**EXERCISE REQUIREMENTS:** Word for word, return the lines from the start of the entries below through the line that has "Expand the ローン頭金(上限) dropdown".

**RECORDS SHOWN:**

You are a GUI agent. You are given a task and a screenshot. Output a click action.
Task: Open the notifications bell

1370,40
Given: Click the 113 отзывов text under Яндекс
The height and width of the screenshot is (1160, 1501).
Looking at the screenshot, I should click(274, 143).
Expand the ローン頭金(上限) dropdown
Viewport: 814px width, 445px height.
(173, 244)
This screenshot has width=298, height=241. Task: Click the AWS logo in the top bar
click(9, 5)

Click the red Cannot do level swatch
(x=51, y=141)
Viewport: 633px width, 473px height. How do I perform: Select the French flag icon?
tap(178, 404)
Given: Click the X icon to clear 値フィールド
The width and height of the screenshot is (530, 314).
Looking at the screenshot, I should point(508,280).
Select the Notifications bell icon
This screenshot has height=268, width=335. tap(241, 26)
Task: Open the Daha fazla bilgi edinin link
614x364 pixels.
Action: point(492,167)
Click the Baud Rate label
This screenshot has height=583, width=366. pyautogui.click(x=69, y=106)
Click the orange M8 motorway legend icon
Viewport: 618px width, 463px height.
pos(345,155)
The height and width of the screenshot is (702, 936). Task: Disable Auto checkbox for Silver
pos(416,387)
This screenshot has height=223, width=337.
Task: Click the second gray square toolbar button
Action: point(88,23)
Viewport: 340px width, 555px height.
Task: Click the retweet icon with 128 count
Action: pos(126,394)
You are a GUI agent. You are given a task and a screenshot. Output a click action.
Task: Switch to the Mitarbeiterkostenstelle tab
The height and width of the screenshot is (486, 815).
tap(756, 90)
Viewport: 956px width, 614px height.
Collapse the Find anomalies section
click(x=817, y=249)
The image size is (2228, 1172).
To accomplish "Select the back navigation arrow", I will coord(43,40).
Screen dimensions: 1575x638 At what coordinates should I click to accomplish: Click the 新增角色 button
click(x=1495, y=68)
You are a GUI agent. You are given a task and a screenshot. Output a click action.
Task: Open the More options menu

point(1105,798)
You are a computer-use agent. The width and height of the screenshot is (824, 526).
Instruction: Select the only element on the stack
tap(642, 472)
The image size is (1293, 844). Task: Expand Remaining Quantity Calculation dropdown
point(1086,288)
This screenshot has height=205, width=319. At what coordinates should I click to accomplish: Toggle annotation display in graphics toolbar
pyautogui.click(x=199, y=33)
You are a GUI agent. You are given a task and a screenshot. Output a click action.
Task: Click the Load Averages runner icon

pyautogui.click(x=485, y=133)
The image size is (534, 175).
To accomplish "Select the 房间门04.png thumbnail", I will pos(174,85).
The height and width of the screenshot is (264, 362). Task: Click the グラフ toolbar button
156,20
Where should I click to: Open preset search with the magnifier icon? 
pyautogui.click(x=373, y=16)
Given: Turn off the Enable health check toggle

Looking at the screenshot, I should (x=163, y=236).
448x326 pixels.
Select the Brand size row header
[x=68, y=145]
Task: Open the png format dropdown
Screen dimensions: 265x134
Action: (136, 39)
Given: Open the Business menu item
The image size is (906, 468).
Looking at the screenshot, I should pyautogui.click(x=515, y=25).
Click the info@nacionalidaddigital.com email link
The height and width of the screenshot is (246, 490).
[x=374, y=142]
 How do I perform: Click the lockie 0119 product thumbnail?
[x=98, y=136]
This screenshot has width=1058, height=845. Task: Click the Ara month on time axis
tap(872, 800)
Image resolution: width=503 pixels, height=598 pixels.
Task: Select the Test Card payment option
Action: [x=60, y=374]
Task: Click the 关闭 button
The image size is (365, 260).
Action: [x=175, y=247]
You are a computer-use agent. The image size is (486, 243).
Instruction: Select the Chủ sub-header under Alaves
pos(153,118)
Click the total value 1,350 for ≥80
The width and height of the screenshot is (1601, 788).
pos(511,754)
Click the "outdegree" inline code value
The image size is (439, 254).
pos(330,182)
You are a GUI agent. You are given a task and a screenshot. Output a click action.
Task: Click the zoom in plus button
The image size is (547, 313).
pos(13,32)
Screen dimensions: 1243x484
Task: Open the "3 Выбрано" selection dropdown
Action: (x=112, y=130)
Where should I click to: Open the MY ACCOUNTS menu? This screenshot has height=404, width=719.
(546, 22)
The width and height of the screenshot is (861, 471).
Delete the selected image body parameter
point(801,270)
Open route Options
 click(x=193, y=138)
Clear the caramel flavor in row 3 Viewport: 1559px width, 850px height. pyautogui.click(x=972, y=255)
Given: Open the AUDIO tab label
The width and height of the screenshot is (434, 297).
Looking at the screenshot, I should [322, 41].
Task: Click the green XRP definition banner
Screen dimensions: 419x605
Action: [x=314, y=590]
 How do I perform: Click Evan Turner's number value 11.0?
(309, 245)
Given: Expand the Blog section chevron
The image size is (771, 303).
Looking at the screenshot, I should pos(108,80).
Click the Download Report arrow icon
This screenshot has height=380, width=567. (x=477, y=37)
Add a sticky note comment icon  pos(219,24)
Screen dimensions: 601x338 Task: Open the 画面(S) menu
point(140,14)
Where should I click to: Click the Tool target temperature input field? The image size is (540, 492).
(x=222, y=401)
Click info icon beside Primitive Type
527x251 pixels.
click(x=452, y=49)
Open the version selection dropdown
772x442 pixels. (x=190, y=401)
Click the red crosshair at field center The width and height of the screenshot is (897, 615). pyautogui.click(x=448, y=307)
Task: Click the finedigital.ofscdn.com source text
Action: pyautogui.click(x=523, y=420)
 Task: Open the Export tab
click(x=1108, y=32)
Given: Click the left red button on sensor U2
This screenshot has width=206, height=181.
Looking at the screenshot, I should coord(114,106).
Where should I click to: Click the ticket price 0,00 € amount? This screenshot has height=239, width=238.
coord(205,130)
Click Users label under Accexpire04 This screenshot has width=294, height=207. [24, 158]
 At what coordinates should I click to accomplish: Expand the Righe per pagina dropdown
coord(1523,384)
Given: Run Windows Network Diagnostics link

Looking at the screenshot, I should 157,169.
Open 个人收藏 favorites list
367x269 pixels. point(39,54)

**SOLUTION FOR THIS PROBLEM:**
You are a GUI agent. You are given a task and a screenshot. Output a click action.
Task: Open the notifications bell

1370,40
Given: Click the 113 отзывов text under Яндекс
The height and width of the screenshot is (1160, 1501).
Looking at the screenshot, I should click(274, 143).
Expand the ローン頭金(上限) dropdown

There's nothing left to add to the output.